So, I would encourage you to examine your own lives. See if there is any sin that is holding you back and trapping you. Then pray and ask God to release that sin and claim victory. Never believe Satan's lie that it is too hard to overcome. Nothing is impossible with God. If I can run 15 minutes without stopping which is a true miracle for me, you can over come the sin that is holding you back. And then don't be ashamed to tell people about it. Be proud of God's work in your life.

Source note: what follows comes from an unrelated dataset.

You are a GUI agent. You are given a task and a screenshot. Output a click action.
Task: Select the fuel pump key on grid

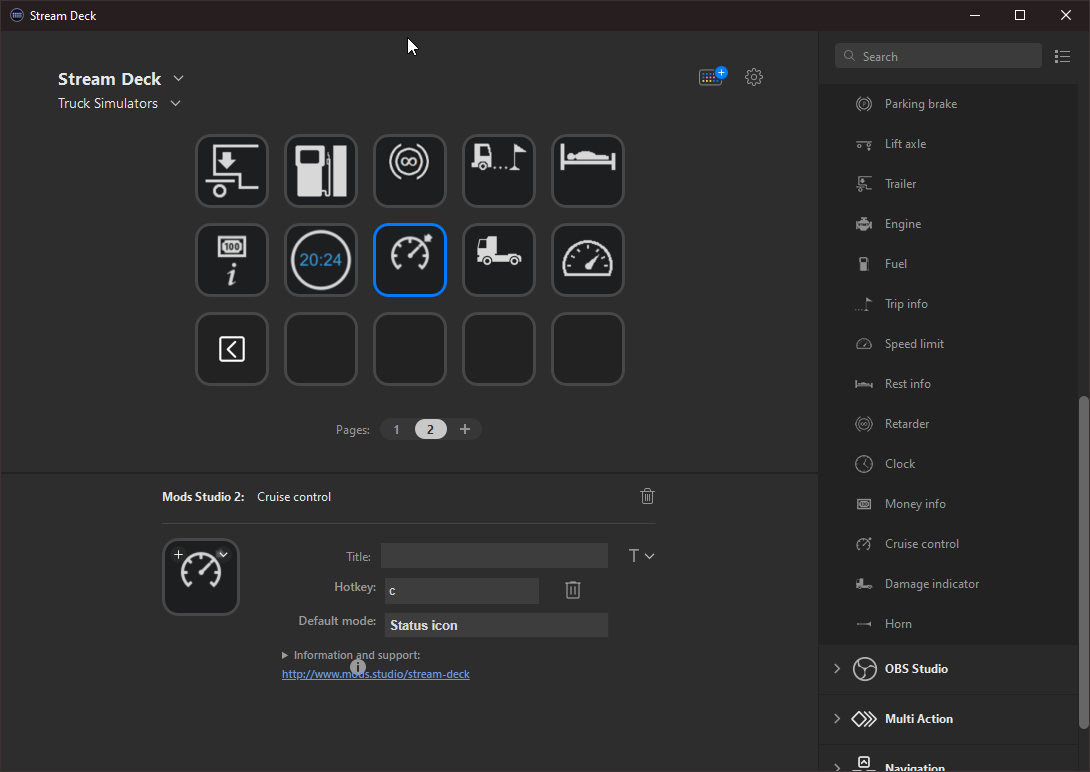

Since sharing that devotion, I have lost an additional 20 pounds and was able to jog (slowly!) for 40 minutes without stopping. God continues to heal me physically and emotionally as He guides me through my weight loss journey. As I said earlier, I am not done. I still have about thirty pounds to go before getting to the recommended weight for my height. However, I am still letting God hold the reigns on this issue. Food consumed my thoughts at home and I don't want it to become a focus while I am here. So I am going to continue eating as I have been, exercising when possible and let God do the rest. Sudan has enough challenges and if I want a piece of cake, I am going to have a piece of cake. No matter what weight I end up with, I am learning to be confident as I am which is simply someone who loves the Lord and seeks to find my identity in Him alone, following Him wherever He takes me. Even though this makes me cringe, I will close by posting a picture of me when I left and one of me taken within the last few weeks. It's still hard for me not to be ashamed of where I was. Perhaps one day I will be brave enough to share my starting and current weight. That day is not today! It's a journey I am still on.



(In case anyone is curious - this is from my 30th birthday cruise. I was randomly picked to participate in a trivia game. I smoked the competition.)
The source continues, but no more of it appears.